Atualmente trabalho com uma pesquisa cujo tema é "Ética e sociedade", que tem como referencial o pensamento de especialistas no campo de investigação da ética, e com a qual pretendo inicialmente discutir a necessidade de um estudo dialógico entre a ética de libertação latino-americana e a ética do discurso a partir de, no mínimo, quatro pontos: a) a análise dos desafios éticos que a tecnologia nos coloca e que o neoliberalismo nos apresenta neste tempo de globalização; b) o mundo do trabalho e (de novo) o problema da alienação; c) uma ética universal, confrontada com a necessidade de consenso; d) a discussão de uma ética da solidariedade e responsabilidade internacional no século 21. Ressalto o compromisso ético-político da filosofia da libertação frente aos desafios contemporâneos, particularmente em sua crítica à globalização, investigando a fundo como o comportamento ético, identificado como liberdade, é apreendido a partir dos fenômenos sociais. Tento mostrar que a ética material de vida ressalta a possibilidade de existência dos compromissos éticos com uma sociedade futura verdadeiramente voltada para os interesses de homens livres; assim como apresento a discussão sobre a possibilidade de se realizar uma crítica radical ao capitalismo, ressaltando que os seus efeitos são, na prática, uma negação da humanidade. Nesse sentido, objetiva-se avançar na proposta de uma ética material da vida que, em seu sentido integral, exija um conceito forte de justiça, não meramente formal e por onde inclua uma fundamentação prática e crítica da economia como tal.


Notas:

1. Max Scheler
O filósofo alemão Max Scheler (1874-1928) desenvolveu suas pesquisas no campo da epistemologia, da antropologia filosófica, da psicologia e da ética. Na década de 1950, Karol Josef Wojtyta (1920-2005), que, em 1978, foi entronizado papa João Paulo II, defendeu uma tese sobre Ética Cristã baseada no pensamento de Scheler.  

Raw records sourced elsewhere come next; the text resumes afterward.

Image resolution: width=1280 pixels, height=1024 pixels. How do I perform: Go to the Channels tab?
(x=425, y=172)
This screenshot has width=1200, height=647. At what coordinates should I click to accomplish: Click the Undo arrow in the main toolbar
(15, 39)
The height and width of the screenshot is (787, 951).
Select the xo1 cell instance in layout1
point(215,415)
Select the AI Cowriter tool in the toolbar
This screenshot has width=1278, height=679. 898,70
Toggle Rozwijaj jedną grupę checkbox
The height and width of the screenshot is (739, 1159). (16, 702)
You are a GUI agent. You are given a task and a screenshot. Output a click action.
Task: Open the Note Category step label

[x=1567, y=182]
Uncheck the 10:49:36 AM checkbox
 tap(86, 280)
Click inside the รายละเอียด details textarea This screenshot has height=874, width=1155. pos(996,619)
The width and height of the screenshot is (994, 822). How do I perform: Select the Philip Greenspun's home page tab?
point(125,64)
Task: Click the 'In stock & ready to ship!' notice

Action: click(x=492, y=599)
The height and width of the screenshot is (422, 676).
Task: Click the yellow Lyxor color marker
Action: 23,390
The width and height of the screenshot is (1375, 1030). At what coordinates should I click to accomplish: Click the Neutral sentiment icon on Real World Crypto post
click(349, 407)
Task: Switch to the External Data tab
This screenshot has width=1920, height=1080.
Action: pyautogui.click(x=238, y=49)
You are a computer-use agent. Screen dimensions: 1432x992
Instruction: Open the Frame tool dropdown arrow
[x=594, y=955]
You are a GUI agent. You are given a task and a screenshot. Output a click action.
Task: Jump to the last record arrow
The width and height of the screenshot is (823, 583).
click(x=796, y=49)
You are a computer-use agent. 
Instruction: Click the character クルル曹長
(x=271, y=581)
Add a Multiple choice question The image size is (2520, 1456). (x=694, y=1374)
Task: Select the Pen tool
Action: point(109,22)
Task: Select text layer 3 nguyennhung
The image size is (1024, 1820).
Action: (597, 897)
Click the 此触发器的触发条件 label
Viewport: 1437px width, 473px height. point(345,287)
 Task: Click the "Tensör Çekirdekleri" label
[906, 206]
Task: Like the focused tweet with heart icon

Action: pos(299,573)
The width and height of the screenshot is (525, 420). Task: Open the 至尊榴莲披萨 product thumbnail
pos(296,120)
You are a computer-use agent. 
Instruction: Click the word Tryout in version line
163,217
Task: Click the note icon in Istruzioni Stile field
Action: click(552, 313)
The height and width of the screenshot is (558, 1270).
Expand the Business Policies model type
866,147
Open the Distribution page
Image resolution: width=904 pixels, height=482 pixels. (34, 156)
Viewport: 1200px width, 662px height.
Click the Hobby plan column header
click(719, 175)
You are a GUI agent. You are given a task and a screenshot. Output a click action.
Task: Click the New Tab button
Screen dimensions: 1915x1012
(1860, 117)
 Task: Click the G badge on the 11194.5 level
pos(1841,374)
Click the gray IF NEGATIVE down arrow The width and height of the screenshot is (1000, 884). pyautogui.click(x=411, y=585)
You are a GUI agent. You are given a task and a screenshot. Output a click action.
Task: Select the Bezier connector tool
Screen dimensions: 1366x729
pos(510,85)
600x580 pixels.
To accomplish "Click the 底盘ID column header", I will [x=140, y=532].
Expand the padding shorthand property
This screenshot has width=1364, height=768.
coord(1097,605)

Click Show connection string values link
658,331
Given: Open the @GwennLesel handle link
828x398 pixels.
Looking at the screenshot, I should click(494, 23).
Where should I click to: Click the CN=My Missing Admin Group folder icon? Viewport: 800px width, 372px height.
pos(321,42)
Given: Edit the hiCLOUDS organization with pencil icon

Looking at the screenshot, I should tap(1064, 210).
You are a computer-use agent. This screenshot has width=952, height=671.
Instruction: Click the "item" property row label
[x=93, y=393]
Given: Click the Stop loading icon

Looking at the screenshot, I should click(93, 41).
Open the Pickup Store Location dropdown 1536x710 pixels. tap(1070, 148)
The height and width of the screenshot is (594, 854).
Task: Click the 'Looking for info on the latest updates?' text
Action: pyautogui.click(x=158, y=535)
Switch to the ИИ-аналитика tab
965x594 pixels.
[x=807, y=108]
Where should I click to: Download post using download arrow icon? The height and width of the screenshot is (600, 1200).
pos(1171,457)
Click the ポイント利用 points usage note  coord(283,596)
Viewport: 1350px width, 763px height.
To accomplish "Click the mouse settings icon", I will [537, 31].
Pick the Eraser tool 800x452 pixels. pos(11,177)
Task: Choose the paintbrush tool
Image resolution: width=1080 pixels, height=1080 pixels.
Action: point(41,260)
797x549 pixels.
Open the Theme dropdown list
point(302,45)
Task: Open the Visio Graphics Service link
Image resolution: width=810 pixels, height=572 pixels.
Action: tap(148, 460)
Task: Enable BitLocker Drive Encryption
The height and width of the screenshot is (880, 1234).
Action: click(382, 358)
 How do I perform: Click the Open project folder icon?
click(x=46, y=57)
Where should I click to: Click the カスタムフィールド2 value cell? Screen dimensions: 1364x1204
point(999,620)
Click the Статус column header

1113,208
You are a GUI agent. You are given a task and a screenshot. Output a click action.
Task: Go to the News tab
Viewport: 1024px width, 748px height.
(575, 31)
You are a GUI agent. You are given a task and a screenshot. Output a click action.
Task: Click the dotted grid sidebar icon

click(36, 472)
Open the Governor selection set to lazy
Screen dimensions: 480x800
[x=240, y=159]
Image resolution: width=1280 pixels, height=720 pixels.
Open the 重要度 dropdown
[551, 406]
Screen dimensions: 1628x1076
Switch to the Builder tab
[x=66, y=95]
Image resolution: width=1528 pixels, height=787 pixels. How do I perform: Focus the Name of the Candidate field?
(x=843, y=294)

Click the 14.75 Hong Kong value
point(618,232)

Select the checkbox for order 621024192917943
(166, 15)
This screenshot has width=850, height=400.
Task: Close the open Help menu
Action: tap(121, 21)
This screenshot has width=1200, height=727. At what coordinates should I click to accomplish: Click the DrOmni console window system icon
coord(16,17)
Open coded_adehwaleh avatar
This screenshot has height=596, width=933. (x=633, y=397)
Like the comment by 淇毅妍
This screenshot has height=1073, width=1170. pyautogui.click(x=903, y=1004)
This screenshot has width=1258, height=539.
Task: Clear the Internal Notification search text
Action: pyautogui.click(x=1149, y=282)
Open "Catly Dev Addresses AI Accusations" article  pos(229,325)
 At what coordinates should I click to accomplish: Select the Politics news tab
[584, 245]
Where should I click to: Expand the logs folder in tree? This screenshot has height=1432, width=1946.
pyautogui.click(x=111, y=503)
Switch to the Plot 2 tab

2. Université Cathotique de Louvain 
Fundada em 1425, a Université Catholique de Louvain (Universidade Católica de Louvain), da Bélgica, é um dos mais respeitados centros de ensino e pesquisa da Europa. O detalhe curioso é que, em 1968, a instituição foi dividida em duas: uma de fala holandesa (Katholieke Universiteit) e outra francesa (Université Catholique). Seu site oficial éhttp://www.uclouvain.be/ 

3. O Cruzeiro
Importante publicação brasileira do século 20, O Cruzeiro circulou entre 1928 e 1975. A revista tratava de diversos assuntos e foi responsável por grandes reportagens e por diversas inovações gráficas e editoriais. A edição especial com a cobertura do suicídio de Getúlio Vargas vendeu cerca de 700 mil exemplares. 

4. Ernst Bloch
Filósofo marxista, nascido na cidade de Ludwigshafen, Alemanha, Ernst Bloch (1885-1977) é considerado influência para diversas tendências filosóficas e teológicas, tais como a teoria crítica franfkurtiana e a teologia da libertação. Escreveu, entre outros, O Espirito da Utopia e Thomas Müntzer, c Teólogo da Revolução.  

5. Antônio Vidal Nunes
Professor da Universidade Federal do Espírito Santo, Antônio Vidal Nunes é filósofo graduado pela Universidade Estadual de Campinas (Unicamp), instituição pela qual tomou-se mestre em Educação. É também doutor em Educação pela Universidade de São Paulo (USP).